Oggi praticamente tutti i giornali danno spazio ai promessi tagli sui prezzi del roaming, da un lato Viviane Reding soddisfatta (“Bisognava mediare, impossibile ottenere il 100% degli obiettivi”) dall’altro gli operatori delle grandi alleanze internazionali che fanno buon viso a cattivo gioco (molti si dicono soddisfatti, quando fino a ieri sbraitavano contro la Reding).

La riflessione sulla stampa non è però così approfondita (si salvano in pochi) come l’argomento richiederebbe. Gli utenti si concentrano – perchè la stampa si concentra, ovvio – sui prezzi al dettaglio. E così via agli annunci di Tim, Vodafone ed altri sui tagli del 50% alle tariffe. Peccato che si tratti di tagli che arriveranno dopo l’estate e riguarderanno solamente il prezzo al detaglio per le chiamate intragruppo.

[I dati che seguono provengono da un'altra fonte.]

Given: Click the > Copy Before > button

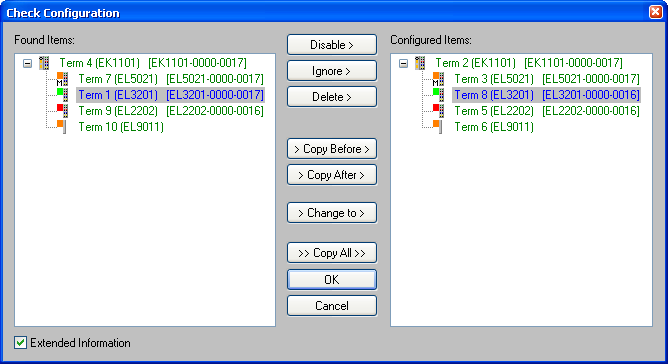Looking at the screenshot, I should 332,149.
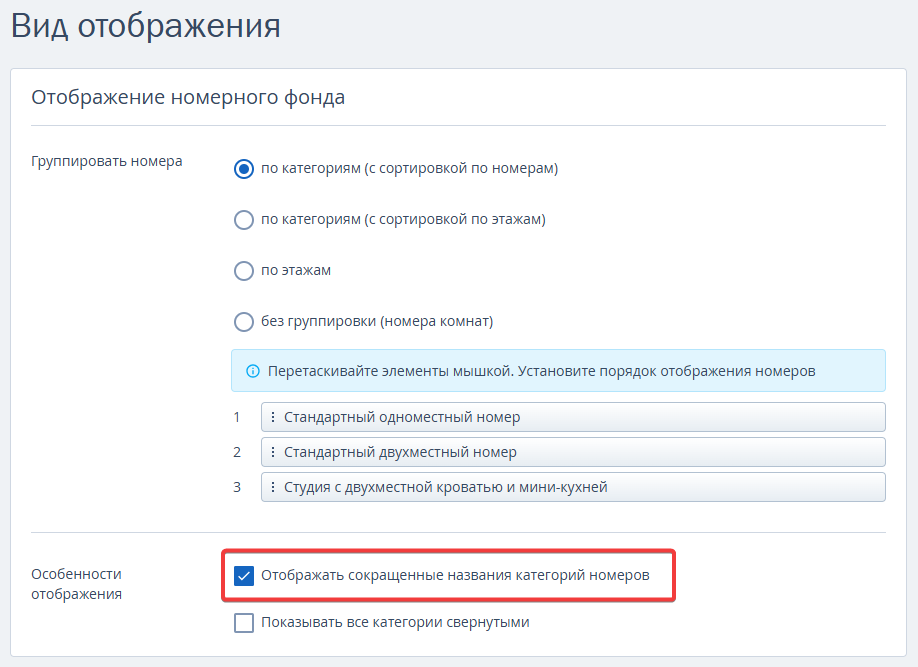Click order number 1 beside the list
Screen dimensions: 918x667
237,417
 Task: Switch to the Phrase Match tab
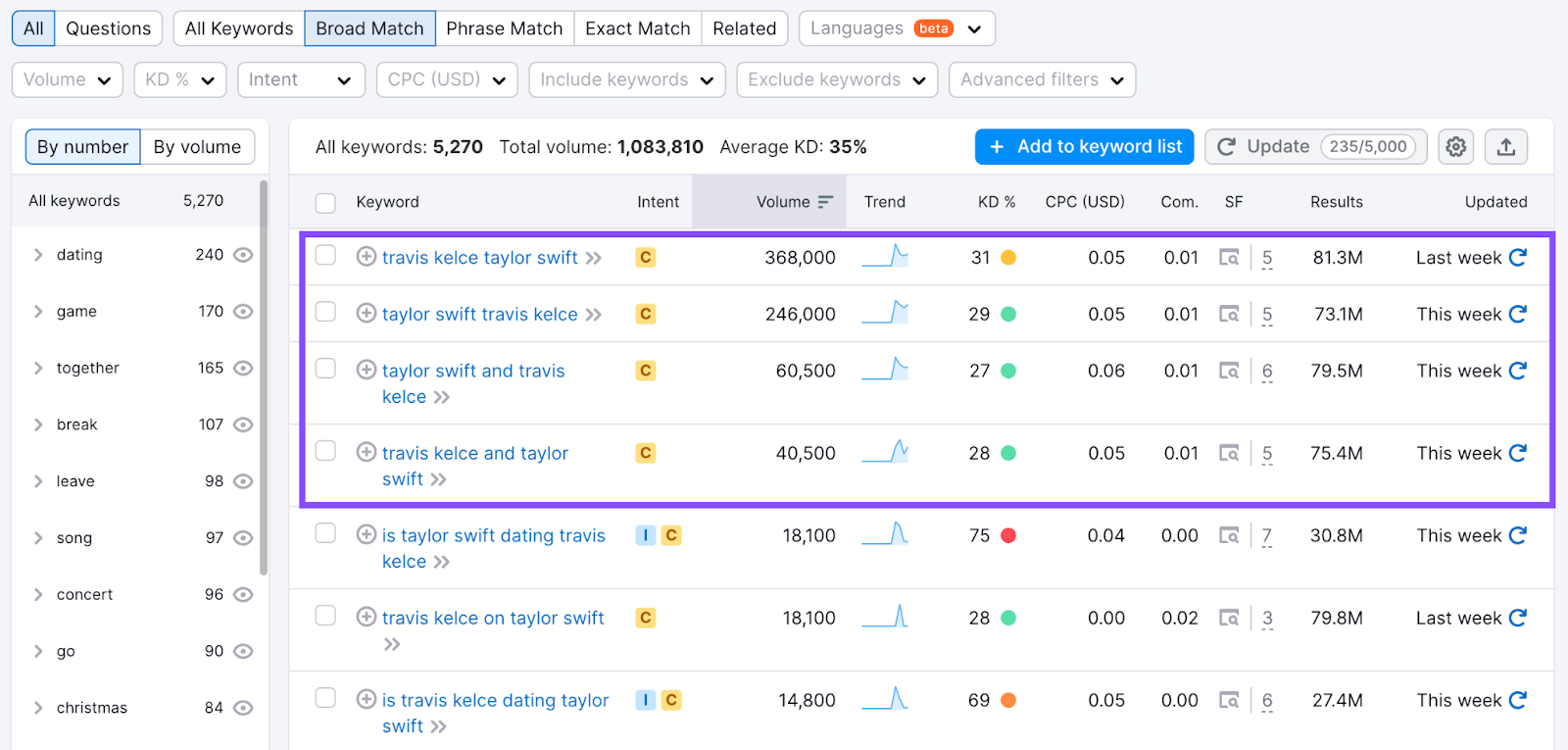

La concorrenza non passa però solo dal mercato retail, anzi. Avere più concorrenza, e quindi prezzi più bassi, significa aprire il mercato a tutti gli operatori, anche a quelli che per “età societaria” o dimensioni non possono contare su grandi reti.

In questo senso, davvero fondamentale il meccanismo previsto nella proposta della Reding, che prevede la riduzione del prezzo all’ingrosso: grandi gruppi (per l’Italia, Tim e Vodafone) non potranno più “giocare” a fare i bravi abbassando solo i prezzi retail delle chiamate intragruppo, quelle che hanno virtualmente costo zero (c’è solo il costo industriale). E’ facile dichiararsi pronti ad aprire il mercato alla concorrenza per poi uccidere i piccoli praticando prezzi retail bassi sulle proprie reti e prezzi esorbitanti per il mercato wholesale ai concorrenti.

Un esempio che spiega meglio la situazione? In Spagna, un noto gestore britannico propone ai propri clienti un prezzo inferiore a quanto propone all’ingrosso ai concorrenti che vorrebbero comprare traffico in roaming. In soldoni, se i clienti interoperatore pagano 100, i concorrenti all’ingrosso pagano 150 (cui si deve aggiungere un minimo di ricarico). Banale osservare che gli operatori piccoli non riusciranno in questa situazione ad essere competitivi, dovendo pagare un prezzo wholesale maggiore del prezzo retail.

L’attenzione dei media e degli utenti va quindi spostata dagli annunci-spot dei tagli per le chiamate interoperatore alla battaglia sui prezzi all’ingrosso. Vodafone annuncia che da ottobre 2006 offrirà accordi reciproci ad altri operatori per roaming a 45 cent/min all’ingrosso: perchè da ottobre e non subito? Perchè 45 cent/min e non meno? Perchè questa promessa solo dopo l’intervento della Reding?

C’è già chi propone a qualsiasi operatore accordi di reciprocità con prezzi wholesale a 25 cent/min, quasi la metà del prezzo promesso da Vodafone. E’ evidente che si tratta di operatori più piccoli che cercano di offrire ai propri clienti prezzi minori ma che, in assenza di reti internazionali sufficientemente ampie, devono sottostare alle richieste degli operatori dominanti. Ecco perchè, se si vogliono prezzi retail più bassi, bisogna tifare Reding anche e soprattutto sui prezzi wholesale.